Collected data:
________________
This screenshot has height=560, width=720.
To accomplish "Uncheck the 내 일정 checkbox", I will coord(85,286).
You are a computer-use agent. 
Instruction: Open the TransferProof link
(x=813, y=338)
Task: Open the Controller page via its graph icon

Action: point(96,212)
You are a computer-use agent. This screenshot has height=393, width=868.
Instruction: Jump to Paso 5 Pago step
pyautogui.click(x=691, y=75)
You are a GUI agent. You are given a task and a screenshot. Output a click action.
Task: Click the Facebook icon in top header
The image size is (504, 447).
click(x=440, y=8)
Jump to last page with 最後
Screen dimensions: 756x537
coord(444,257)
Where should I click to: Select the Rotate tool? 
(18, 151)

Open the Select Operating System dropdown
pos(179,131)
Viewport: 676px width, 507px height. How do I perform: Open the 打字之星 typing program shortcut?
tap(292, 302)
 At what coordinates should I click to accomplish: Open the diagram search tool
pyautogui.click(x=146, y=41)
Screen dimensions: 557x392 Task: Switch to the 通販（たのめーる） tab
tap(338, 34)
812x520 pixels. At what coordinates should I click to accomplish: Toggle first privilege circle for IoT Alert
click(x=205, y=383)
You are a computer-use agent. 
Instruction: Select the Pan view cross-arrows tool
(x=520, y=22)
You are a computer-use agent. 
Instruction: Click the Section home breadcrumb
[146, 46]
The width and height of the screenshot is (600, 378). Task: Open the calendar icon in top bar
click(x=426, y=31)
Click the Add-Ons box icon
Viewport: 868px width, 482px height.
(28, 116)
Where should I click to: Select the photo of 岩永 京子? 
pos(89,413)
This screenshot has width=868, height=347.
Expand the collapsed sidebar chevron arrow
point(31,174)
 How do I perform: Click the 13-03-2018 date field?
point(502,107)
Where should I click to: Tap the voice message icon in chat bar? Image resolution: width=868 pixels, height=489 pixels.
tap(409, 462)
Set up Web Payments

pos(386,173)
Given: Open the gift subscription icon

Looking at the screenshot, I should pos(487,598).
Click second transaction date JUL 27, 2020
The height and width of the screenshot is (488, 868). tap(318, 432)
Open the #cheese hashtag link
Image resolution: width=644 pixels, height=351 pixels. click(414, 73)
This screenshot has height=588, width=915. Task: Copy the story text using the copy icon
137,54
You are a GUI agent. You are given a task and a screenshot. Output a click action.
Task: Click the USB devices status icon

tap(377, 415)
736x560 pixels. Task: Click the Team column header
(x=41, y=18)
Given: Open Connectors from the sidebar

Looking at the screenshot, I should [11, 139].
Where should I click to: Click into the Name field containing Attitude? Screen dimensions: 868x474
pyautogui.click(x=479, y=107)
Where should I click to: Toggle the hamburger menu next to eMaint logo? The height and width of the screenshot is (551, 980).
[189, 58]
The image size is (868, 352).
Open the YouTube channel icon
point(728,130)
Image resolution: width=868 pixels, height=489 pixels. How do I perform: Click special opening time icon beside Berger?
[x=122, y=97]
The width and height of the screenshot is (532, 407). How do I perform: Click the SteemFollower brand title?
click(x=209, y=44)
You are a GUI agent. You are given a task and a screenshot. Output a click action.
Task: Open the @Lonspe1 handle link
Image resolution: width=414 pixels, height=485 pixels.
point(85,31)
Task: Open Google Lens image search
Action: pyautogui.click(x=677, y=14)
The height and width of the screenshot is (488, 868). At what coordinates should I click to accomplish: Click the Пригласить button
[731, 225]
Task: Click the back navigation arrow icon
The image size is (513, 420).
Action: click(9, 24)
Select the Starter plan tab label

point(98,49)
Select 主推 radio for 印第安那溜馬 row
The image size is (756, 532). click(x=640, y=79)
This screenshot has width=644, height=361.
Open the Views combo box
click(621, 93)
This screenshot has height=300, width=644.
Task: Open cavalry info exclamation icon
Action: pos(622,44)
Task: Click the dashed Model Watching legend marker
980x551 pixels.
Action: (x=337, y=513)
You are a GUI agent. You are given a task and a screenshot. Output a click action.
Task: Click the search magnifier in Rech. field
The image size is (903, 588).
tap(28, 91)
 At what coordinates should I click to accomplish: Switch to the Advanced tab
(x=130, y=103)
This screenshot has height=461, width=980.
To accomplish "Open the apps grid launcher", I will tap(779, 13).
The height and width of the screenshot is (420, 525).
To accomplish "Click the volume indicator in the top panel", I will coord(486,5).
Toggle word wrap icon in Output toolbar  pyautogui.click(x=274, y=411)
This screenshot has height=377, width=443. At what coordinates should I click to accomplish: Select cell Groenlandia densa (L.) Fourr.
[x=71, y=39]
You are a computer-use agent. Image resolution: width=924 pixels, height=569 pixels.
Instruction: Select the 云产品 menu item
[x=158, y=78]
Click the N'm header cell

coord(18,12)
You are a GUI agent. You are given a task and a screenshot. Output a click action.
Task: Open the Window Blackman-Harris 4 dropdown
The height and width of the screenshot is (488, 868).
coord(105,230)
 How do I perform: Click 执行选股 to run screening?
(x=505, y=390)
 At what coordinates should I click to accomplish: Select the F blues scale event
________________
Look through the data above and return exactly the lines from the one that contains "Toggle word wrap" to the one that contains "Task: Open the Window", inclusive, with nothing else.

◆ Written reply ◆
Toggle word wrap icon in Output toolbar  pyautogui.click(x=274, y=411)
This screenshot has height=377, width=443. At what coordinates should I click to accomplish: Select cell Groenlandia densa (L.) Fourr.
[x=71, y=39]
You are a computer-use agent. Image resolution: width=924 pixels, height=569 pixels.
Instruction: Select the 云产品 menu item
[x=158, y=78]
Click the N'm header cell

coord(18,12)
You are a GUI agent. You are given a task and a screenshot. Output a click action.
Task: Open the Window Blackman-Harris 4 dropdown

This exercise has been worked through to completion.